Case ID: f2d_420/html/0378-01.html
Source: Caselaw Access Project
Author: {"author": "PER CURIAM:", "license": "Public Domain", "url": "https://static.case.law/"}
Date Created: 2024-08-24T03:29:51.129683

B. B. WOODSON, Trustee, Appellant, v. George GILMER, Appellee. In the Matter of: Sterling R. Decker, Bankrupt.
    No. 13337.
    United States Court of Appeals Fourth Circuit.
    Argued Dec. 5, 1969.
    Decided Jan. 30, 1970.
    Robert M. Musselman and Richard F. Papcun, Charlottesville, Va., for appellant.
    Carl E. Hennrich, Charlottesville, Va., for appellee.
    Before BRYAN, WINTER and BUTZ-NER, Circuit Judges.
   PER CURIAM:

The trustee in bankruptcy of Sterling R. Decker individually and of Decker and his wife as partners, here again attacks the validity of a deed of trust given by the bankrupts on March 27, 1961 upon an undeveloped tract of 110.-68 acres in Albemarle County, Virginia to secure the payment of a bearer bond of $260,000. This obligation was pledged at the Peoples National Bank, Char-lottesville, Virginia, as collateral for Decker’s promissory notes held by the bank and also to protect the endorsement of George Gilmer upon them. Also attacked are two supplemental deeds of trust dated, respectively, June 7, 1961 and August 4, 1961, executed by the bankrupts as additional security for the $260,000 bond, but conveying land not then under the March 27, 1961 deed of trust.

The Federal District Court for the Western District of Virginia rejected the trustee’s contentions on all three instruments, and we affirm.

In Gilmer v. Woodson, 332 F.2d 541 (4 Cir.1964) this court overruled a sortie upon the March 27, 1961 deed of trust grounded on the assertion that it was a fraudulent transfer under either section 67(d) (2) (a) or (d) (2) (d) of the Bankruptcy Act, 11 U.S.C. § 107(d) (2) (a) and (d) (2) (d). The present strictures upon this trust invoke, among others, these same statutes. Res judicata does not bar the case against the initial deed of trust of $260,000, the trustee interjects, because Gilmer v. Woodson’s words of remand, 332 F.2d at 548, allow a retrial of these issues. Since this argument was not controverted or resolved in the District Court, it will not be further mentioned.

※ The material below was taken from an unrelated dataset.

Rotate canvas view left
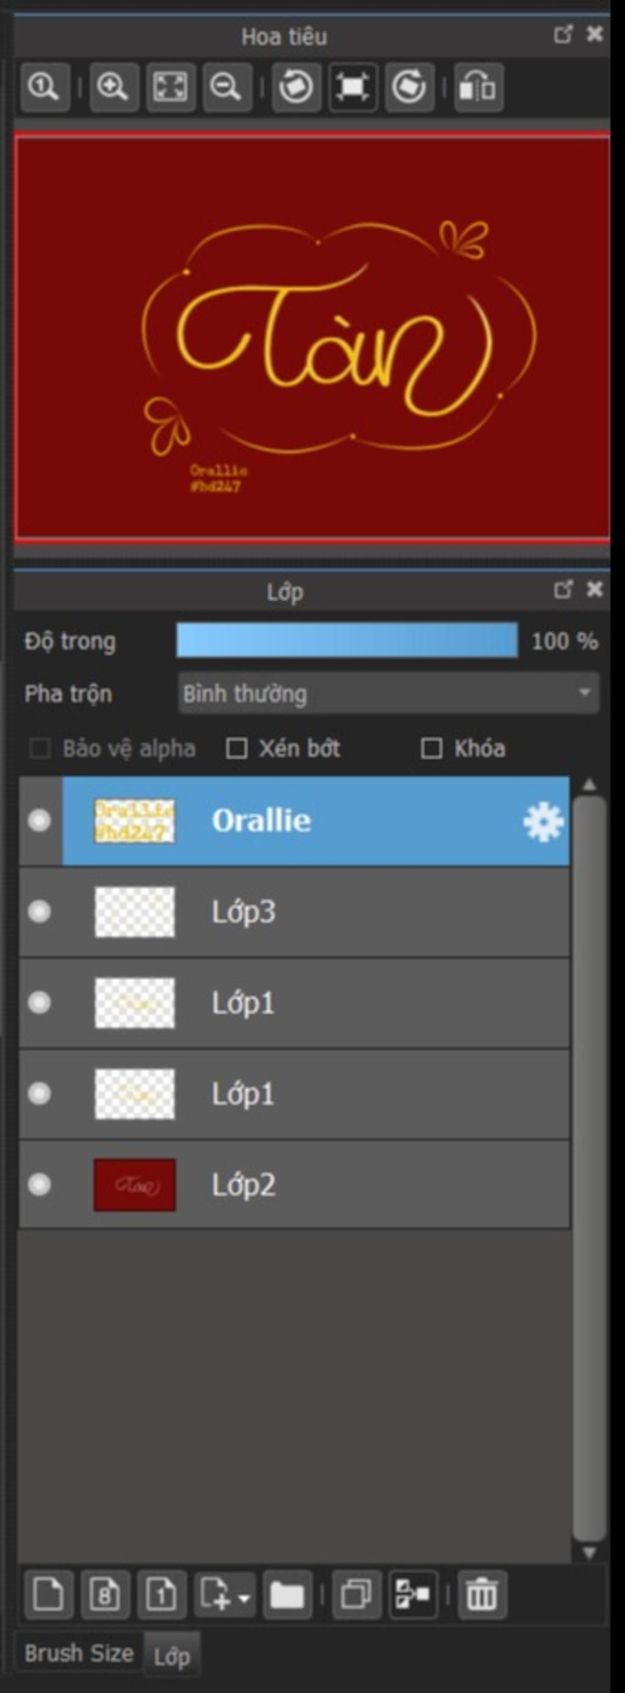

The factual history of this litigation was fully recorded in the previous appellate report of the case, and the past as well as the subsequent events were carefully laid out by Judge Dalton in his statement of findings of fact and conclusions of law now in review. He comprehends the earlier as well as the new issues made in this case. We have no reason to question his findings and we accept his legal conclusions. Further dissertation upon the basis and outcome of this case would be a useless repetition. We affirm on the District Judge’s statement. In re Decker, et al., 295 F.Supp. 501 (W.D.Va.1969).

Affirmed. 
      
      . Section. 67(d) (2) of the Bankruptcy Act, 11 U.S.C. § 107(d) (2), provides as follows:
      “Every transfer made and every obligation incurred by a debtor within one year prior to the filing of a petition initiating a proceeding under this title by or against him is fraudulent (a) as to creditors existing at the time of such transfer or obligation, if made or incurred without fair consideration by a debtor who is or will be thereby rendered insolvent, without regard to his actual intent; * * * or (d) as to then existing and future creditors, if made or incurred with actual intent as distinguished from intent presumed in law, to hinder, delay, or defraud either existing or future creditors.”